Search is at the core of MarkLogic’s architecture, and our built-in search functionality is a big part of what makes MarkLogic so easy to work with. I sat down with Distinguished Engineer, Mary Holstege, in advance of her upcoming presentation at MarkLogic World (May 7-10, 2018), to get her perspective on the evolution (and some misconceptions!) of search (and query!) capabilities, and to ask her to share some of her favorite tips for developers.
Mary is the second-longest tenured engineer at MarkLogic (after our founder Christopher Lindblad) and has made significant contributions to the core server product over the years. Outside of MarkLogic, Mary has submitted papers and presented at industry conferences around the world, and has advanced the state of the art for markup, XQuery, and Search. (She is also a skilled doodler – evidence of which can be found here and here.)
Q: How have you seen “search” evolve in your time here at MarkLogic?
We did a lot of investment in search reasonably early on – in the version 3.2/4.0 timeframe – and the work we’ve done more recently is more tactical, in that it’s leveraging our architectural strength – search – to accomplish other ends. For example, Element Level Security is largely wired into Search. So, the more recent things we’ve done, I don’t think people think of as “search” at all – although I do.

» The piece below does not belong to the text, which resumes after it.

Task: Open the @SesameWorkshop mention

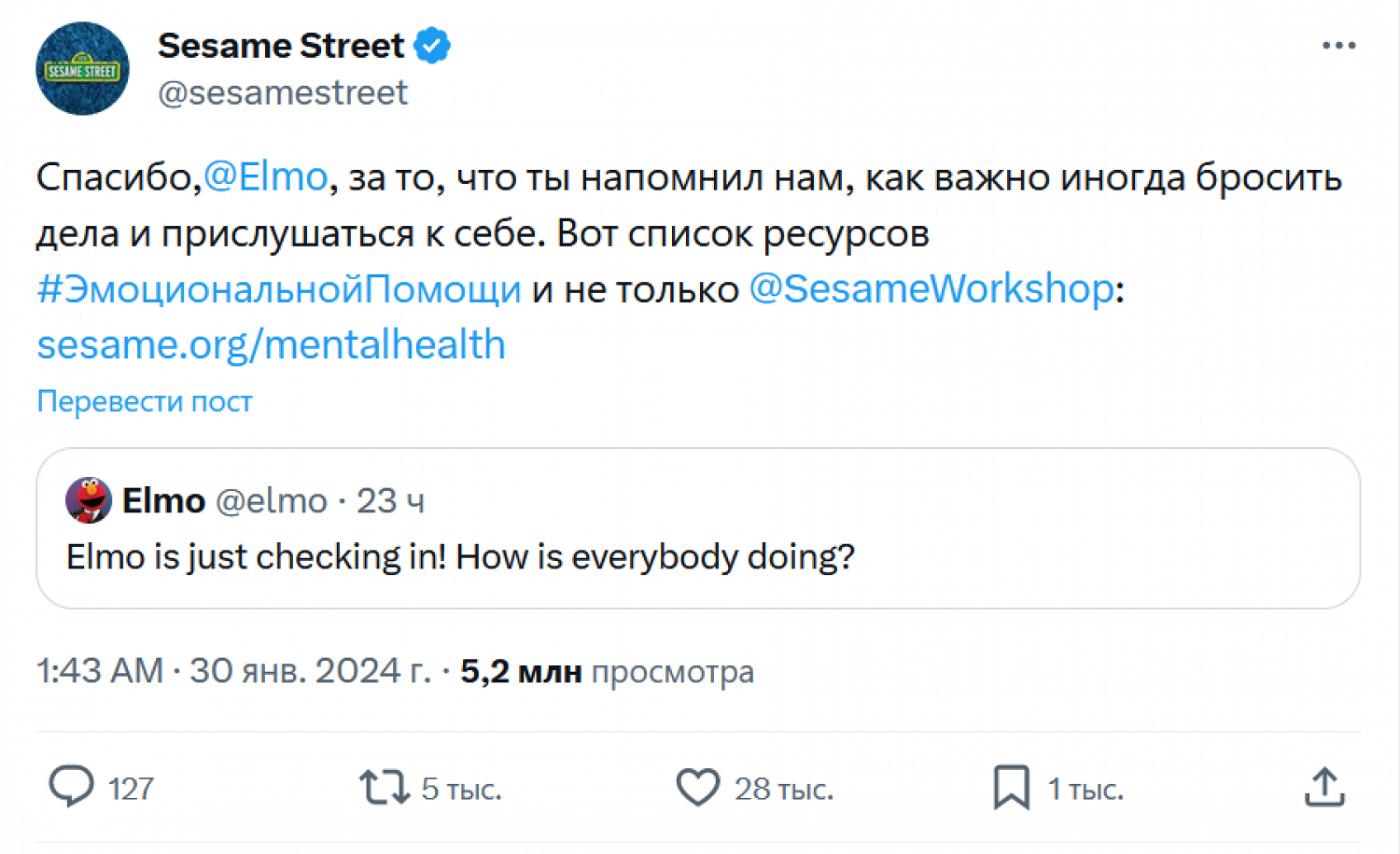Action: point(931,289)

Q: Do you feel that when you talk to people, they get too wrapped up in the word “search” and think about it in terms of, say, enterprise search – versus search being foundational for all these other things?

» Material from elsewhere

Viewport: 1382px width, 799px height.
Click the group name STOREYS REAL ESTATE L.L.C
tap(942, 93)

Yes, I do. And I think we sometimes do ourselves and our customers a bit of a disservice, because it leads people to think about how to use MarkLogic in ways that actually it isn’t best at. You’re going to get the best performance out of MarkLogic if you actually rely on the search indexes because search indexes are designed to scale and perform. And they do. But people tend to veer towards trying to use some of the other indexes, preferentially; they have their place too, but the Universal Index is always going to be the best bet.

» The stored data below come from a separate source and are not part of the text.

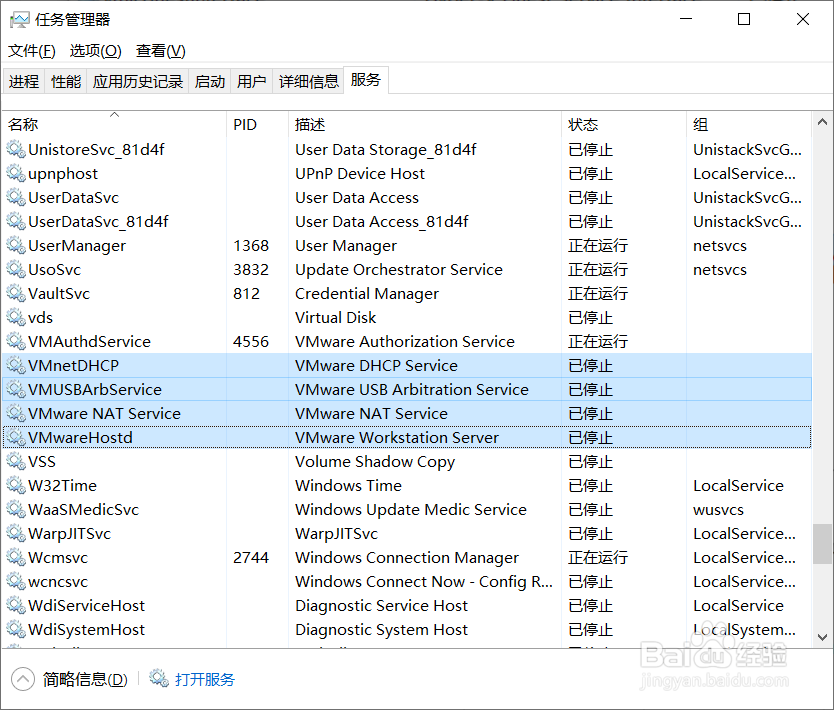Collapse to fewer details with the chevron
834x710 pixels.
tap(22, 679)
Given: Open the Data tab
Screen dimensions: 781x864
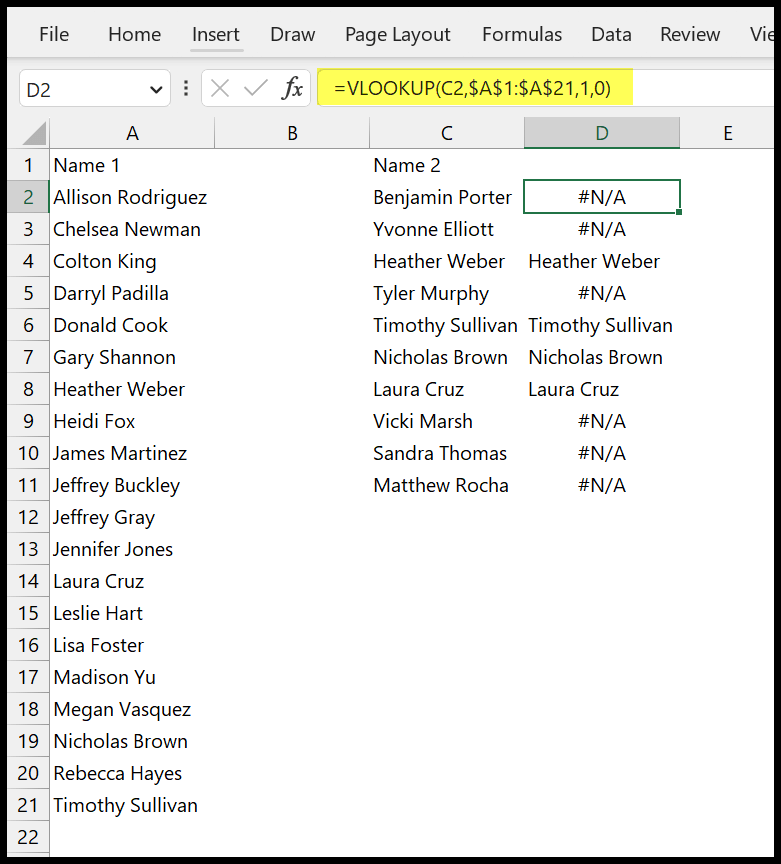Looking at the screenshot, I should (x=610, y=34).
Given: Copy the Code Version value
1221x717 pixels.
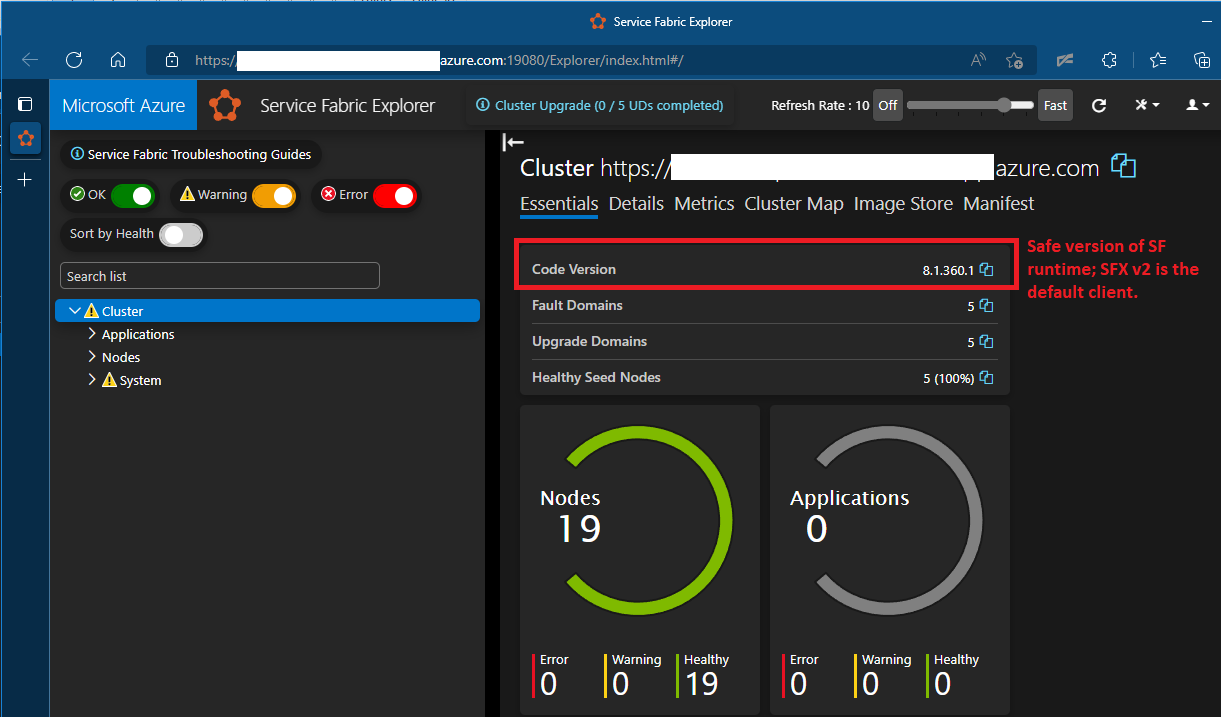Looking at the screenshot, I should click(x=986, y=270).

Here’s an example: people often over-use range indexes, because they look more like relational columns – and people coming from a relational world find that familiar and comfortable. Range indexes absolutely have their place, but every range index lives in memory, and that’s a cost that can add up. I’ve seen people overuse triples, too, turning absolutely everything into a triple. Documents provide context for facts; you’re much better off using documents to represent entities with selected triples as needed, range or geo indexes for selected data items, and rows to project out basic facts. You’re going to get the best results if you use the totality of the platform, and the right tool for the job.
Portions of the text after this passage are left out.